→ Your goal
Copy out exactly the lines from the one containing "Where should I" through the end of the records, and no pictures.

→ Stored data
Content starts
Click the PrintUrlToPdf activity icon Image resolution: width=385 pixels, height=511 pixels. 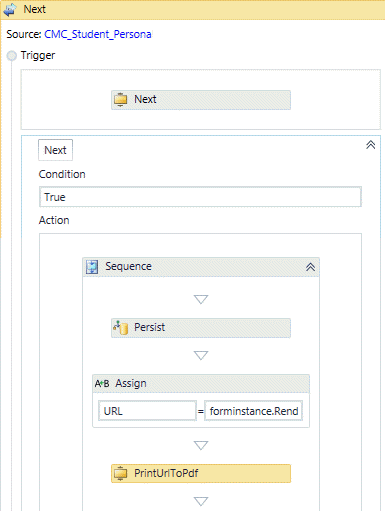click(x=121, y=473)
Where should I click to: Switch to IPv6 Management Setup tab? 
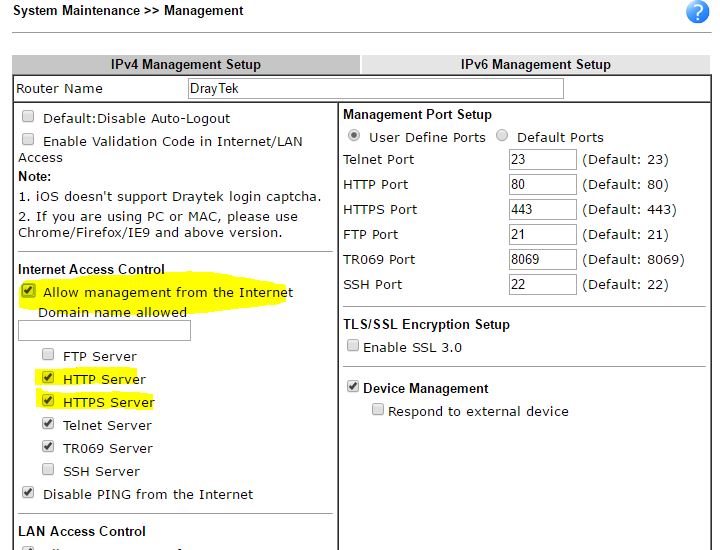(x=535, y=64)
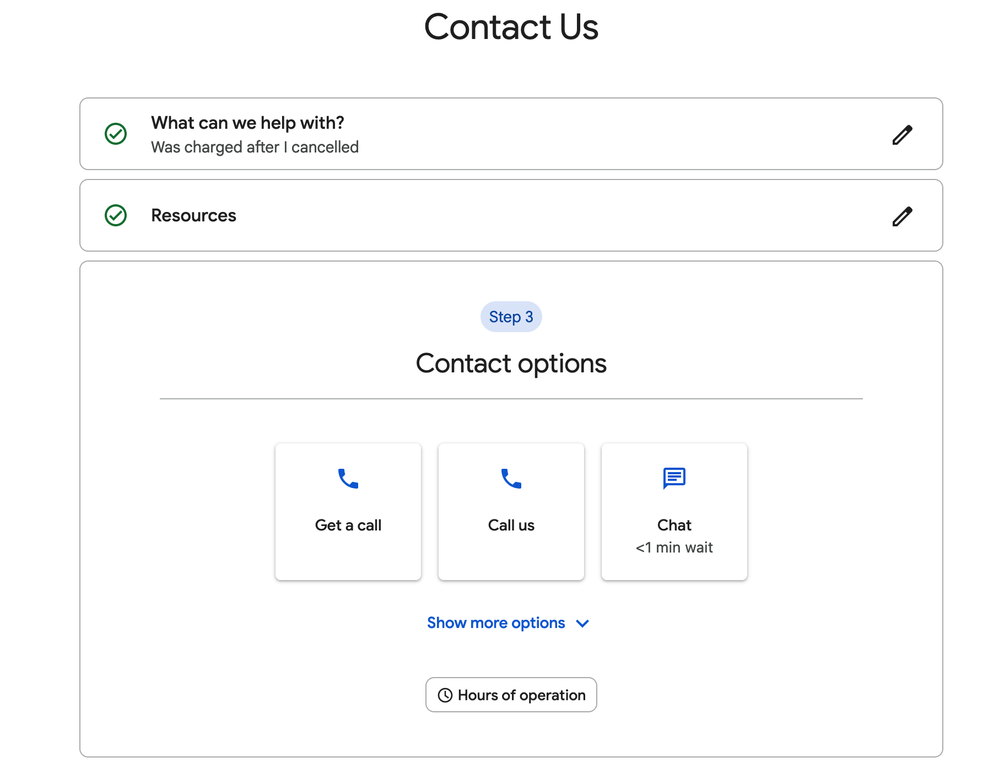Select the 'Get a call' label
This screenshot has width=999, height=775.
pyautogui.click(x=348, y=525)
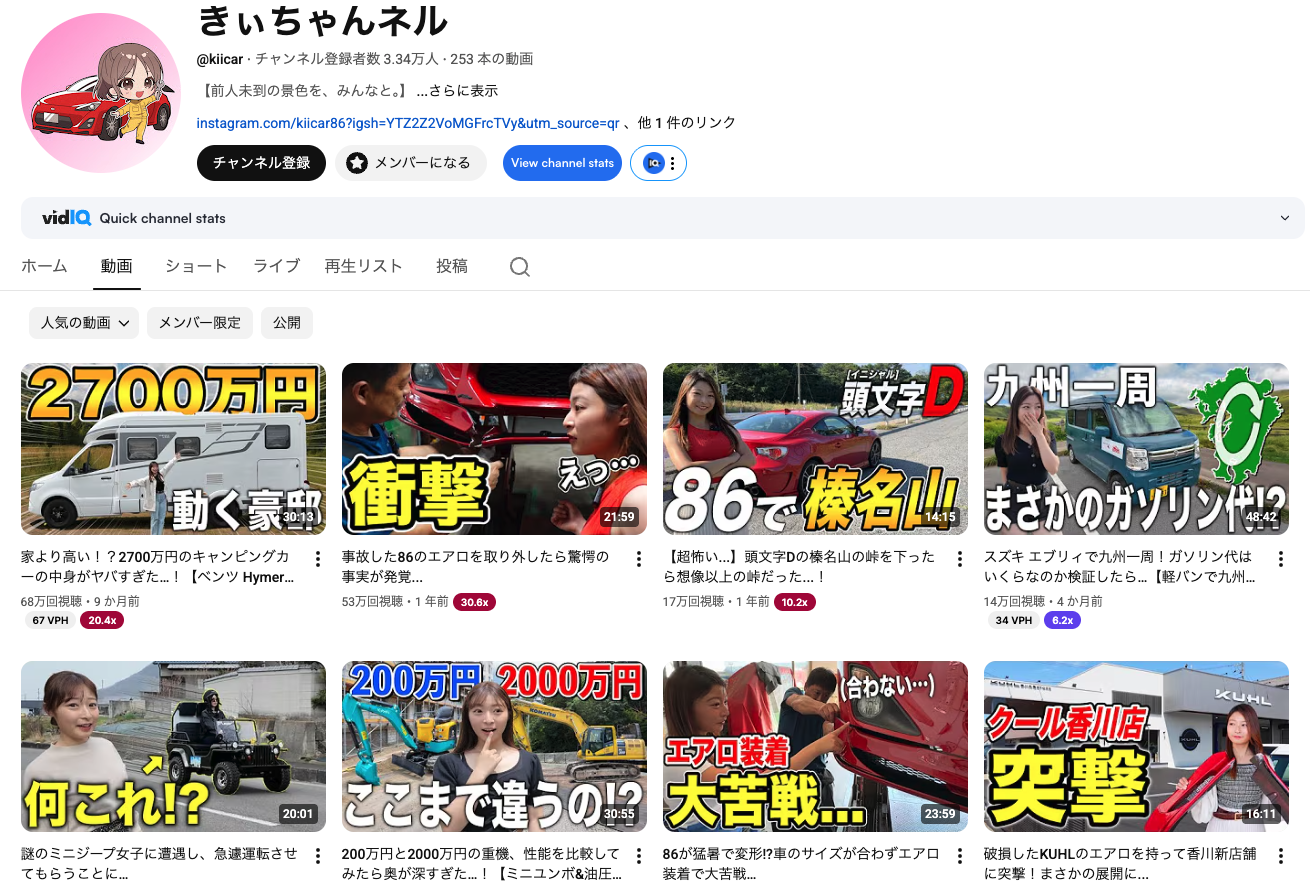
Content ends
→ Expected answer
Where should I click to: Switch to IPv6 Management Setup tab? 
(x=535, y=64)
Select the 'Get a call' label
This screenshot has width=999, height=775.
pyautogui.click(x=348, y=525)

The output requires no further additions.